Wednesday, April 4, 2012

Japan storm kills four and injures hundreds

Lorries-overturned-by-a-s-008 A powerful storm has hit Japan, killing four people and paralysing air and train traffic in Tokyo.

The spring storm swept across Japan's main island of Honshu, with typhoon-strength winds of more than 89 miles an hour.

The country's meteorological office said the storm had left the region, but it urged caution as strong winds would persist in parts of northern Japan.

Two people were killed in separate warehouse collapses in Toyama in the north, and Kagawa in the south. Police reported a further two deaths overnight: an elderly man who fell off a roof in Iwate and a woman crushed by a fallen tree in nearby Miyagi.

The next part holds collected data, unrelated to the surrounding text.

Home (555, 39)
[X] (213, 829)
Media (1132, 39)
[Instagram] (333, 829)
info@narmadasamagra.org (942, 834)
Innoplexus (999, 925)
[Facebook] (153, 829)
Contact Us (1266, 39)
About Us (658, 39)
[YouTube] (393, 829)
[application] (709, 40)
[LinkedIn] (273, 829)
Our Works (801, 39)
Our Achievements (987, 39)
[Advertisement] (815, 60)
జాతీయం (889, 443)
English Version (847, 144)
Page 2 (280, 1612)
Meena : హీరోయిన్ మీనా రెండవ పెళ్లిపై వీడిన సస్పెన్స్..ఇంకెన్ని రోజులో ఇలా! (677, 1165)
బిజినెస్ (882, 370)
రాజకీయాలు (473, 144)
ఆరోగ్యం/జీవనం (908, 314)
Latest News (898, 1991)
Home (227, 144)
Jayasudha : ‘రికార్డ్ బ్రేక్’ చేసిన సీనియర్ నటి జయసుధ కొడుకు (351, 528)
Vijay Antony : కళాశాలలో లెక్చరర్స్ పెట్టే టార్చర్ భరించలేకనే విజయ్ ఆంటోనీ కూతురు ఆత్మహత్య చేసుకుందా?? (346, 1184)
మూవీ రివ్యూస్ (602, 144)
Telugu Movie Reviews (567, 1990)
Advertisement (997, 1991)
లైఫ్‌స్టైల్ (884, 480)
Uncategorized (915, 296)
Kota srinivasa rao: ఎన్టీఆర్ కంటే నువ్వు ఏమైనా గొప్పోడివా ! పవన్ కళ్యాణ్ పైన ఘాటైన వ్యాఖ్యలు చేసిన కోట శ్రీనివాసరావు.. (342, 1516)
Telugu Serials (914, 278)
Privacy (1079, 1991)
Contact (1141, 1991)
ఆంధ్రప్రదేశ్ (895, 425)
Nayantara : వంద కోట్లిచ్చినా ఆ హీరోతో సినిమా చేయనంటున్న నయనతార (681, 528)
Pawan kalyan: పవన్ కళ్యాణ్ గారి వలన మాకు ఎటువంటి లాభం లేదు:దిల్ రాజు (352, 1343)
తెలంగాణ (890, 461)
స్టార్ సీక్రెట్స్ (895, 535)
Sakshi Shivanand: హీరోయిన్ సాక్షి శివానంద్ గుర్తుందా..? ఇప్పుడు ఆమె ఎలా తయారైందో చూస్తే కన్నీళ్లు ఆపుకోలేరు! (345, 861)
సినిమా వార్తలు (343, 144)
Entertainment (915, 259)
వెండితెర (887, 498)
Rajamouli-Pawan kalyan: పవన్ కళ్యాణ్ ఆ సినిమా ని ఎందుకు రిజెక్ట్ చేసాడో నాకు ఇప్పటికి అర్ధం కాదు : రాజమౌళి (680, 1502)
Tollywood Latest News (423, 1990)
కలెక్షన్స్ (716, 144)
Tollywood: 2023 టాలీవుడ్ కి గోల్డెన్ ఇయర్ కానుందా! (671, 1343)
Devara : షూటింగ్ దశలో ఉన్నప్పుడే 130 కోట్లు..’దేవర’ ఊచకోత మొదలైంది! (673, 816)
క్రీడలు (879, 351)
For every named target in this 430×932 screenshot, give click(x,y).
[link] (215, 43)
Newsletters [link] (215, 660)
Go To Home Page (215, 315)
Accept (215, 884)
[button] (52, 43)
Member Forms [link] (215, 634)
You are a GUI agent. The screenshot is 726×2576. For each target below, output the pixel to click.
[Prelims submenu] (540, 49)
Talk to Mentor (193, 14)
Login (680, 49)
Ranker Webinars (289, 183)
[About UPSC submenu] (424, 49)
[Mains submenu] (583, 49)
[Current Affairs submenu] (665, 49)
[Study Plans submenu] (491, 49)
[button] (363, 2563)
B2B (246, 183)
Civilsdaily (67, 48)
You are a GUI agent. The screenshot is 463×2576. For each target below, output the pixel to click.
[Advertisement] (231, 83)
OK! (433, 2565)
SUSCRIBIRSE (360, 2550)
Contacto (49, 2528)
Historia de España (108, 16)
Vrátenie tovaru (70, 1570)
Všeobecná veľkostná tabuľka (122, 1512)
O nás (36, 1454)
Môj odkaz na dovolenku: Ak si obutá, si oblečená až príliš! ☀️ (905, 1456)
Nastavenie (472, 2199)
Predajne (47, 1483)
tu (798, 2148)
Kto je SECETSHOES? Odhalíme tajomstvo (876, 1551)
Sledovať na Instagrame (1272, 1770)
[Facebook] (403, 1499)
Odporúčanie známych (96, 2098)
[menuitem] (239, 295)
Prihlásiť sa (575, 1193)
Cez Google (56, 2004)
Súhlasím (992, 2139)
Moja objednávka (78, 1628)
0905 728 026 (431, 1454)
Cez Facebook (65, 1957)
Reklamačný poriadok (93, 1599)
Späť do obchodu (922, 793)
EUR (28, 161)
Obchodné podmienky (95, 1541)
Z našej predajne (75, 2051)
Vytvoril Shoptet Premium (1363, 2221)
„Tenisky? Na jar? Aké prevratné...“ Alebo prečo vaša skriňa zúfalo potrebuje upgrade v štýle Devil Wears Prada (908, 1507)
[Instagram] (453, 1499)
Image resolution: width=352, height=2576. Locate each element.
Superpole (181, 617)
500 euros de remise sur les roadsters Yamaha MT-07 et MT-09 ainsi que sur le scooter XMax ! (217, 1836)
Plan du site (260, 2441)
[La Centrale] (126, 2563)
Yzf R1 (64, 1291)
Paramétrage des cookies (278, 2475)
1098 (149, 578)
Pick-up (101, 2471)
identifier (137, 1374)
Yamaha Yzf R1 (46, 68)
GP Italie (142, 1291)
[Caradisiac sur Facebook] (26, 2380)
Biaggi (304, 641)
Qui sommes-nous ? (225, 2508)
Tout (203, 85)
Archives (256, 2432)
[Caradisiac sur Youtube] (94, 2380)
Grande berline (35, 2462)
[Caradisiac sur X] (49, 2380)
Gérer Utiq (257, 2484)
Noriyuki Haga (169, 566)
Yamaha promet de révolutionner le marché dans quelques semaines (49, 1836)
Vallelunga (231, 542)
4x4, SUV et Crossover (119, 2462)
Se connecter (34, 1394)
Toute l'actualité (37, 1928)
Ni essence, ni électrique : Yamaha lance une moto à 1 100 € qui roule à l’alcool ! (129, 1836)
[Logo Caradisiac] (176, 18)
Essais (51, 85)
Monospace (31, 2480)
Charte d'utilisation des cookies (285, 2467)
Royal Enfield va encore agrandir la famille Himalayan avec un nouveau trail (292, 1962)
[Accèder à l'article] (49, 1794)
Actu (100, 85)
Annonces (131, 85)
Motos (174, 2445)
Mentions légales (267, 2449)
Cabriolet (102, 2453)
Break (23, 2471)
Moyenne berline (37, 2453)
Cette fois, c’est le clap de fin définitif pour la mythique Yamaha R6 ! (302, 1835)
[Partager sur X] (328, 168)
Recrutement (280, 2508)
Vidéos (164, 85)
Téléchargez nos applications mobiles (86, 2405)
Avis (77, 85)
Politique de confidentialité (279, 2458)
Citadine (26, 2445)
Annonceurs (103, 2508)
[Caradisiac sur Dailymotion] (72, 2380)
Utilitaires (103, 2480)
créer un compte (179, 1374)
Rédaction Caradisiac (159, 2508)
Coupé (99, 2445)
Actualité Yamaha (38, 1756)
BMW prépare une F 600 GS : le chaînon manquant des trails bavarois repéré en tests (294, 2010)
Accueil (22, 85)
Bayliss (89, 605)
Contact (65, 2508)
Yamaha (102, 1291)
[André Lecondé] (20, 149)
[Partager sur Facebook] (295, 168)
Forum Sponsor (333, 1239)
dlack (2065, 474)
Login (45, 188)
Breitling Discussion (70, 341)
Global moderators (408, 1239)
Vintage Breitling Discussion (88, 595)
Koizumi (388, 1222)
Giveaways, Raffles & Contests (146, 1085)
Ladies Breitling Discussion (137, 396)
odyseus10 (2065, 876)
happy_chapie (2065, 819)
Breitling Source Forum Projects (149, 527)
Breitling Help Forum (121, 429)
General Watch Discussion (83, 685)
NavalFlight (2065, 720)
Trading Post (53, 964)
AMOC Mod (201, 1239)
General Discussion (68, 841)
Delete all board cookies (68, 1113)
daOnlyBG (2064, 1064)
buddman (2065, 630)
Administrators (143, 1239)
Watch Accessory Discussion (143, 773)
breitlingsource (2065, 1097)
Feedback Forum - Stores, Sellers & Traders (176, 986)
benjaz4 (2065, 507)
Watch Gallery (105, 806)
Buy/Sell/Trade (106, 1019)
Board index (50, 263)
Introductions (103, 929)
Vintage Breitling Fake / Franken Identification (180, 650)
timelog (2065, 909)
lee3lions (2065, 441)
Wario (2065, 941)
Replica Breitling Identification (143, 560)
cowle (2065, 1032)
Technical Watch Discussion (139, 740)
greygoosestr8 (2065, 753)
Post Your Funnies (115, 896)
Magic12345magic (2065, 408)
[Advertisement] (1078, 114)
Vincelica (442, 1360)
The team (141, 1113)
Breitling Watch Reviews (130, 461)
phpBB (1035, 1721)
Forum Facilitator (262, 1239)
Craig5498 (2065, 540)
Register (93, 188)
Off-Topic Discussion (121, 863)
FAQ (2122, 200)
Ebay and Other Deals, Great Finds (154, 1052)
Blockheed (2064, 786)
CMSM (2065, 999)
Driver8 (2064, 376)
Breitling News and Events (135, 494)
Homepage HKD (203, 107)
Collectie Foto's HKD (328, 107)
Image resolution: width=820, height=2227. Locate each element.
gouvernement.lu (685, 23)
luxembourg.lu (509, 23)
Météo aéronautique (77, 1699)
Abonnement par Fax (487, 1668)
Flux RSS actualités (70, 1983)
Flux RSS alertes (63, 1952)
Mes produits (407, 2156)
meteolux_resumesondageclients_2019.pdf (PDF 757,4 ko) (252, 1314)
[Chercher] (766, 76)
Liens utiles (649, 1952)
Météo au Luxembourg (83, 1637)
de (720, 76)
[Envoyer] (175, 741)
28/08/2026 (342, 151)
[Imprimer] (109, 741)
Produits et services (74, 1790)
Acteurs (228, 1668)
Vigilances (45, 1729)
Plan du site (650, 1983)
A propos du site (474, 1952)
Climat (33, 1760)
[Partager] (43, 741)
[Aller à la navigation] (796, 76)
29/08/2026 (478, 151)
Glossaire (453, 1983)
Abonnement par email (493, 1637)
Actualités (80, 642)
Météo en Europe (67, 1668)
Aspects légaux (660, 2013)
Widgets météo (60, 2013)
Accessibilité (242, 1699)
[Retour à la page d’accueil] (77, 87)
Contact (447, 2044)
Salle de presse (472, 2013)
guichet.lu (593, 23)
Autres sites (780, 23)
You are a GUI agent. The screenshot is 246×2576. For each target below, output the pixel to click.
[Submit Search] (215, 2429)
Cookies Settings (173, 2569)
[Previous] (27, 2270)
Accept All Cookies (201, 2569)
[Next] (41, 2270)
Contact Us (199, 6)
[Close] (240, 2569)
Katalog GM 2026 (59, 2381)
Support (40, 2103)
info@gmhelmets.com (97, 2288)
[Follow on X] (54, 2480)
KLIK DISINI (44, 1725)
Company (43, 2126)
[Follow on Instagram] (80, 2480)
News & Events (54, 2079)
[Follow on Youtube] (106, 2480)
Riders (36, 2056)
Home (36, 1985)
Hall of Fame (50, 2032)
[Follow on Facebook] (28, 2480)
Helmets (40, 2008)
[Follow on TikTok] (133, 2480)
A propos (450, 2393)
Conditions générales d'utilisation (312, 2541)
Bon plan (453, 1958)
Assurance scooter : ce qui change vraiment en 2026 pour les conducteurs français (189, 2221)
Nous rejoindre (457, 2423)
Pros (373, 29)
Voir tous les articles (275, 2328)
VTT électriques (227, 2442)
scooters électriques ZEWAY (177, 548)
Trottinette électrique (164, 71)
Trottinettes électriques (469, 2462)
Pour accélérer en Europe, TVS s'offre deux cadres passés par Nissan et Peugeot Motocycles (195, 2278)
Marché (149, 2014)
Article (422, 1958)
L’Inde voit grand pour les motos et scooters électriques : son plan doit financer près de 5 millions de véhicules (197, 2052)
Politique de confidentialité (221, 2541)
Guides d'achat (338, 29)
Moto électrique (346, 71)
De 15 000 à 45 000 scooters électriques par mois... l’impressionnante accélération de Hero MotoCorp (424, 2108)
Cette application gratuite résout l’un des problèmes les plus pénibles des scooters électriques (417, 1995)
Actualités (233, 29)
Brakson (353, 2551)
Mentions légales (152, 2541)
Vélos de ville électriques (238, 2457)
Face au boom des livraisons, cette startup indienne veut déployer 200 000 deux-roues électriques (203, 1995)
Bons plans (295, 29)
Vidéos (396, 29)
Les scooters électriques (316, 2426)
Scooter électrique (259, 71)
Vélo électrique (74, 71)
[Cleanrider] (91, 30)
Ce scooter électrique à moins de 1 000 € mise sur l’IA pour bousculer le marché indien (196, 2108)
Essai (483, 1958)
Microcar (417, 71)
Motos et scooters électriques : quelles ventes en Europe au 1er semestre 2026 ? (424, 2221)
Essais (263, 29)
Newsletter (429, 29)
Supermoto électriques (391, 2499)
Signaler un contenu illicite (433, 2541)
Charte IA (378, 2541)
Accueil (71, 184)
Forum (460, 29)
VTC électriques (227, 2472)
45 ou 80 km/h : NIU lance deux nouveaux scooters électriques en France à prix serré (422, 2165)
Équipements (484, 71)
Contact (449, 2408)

Officials said hundreds more had been injured across the country.

The storm brought commuter train services to a halt and grounded more than 500 flights in and around Tokyo. Train services returned to normal on Wednesday but about 70 more flights were cancelled.

The cooling of spent fuel storage pools at two nuclear power plants in northern Japan halted temporarily when pumps stopped because of a power failure but resumed after about 30 minutes without affecting safety, according to their operator, Tohoku Electric Power Co.

The Fukushima Daiichi nuclear power plant, which suffered meltdowns at three reactors after last year's tsunami, was unaffected by the storm.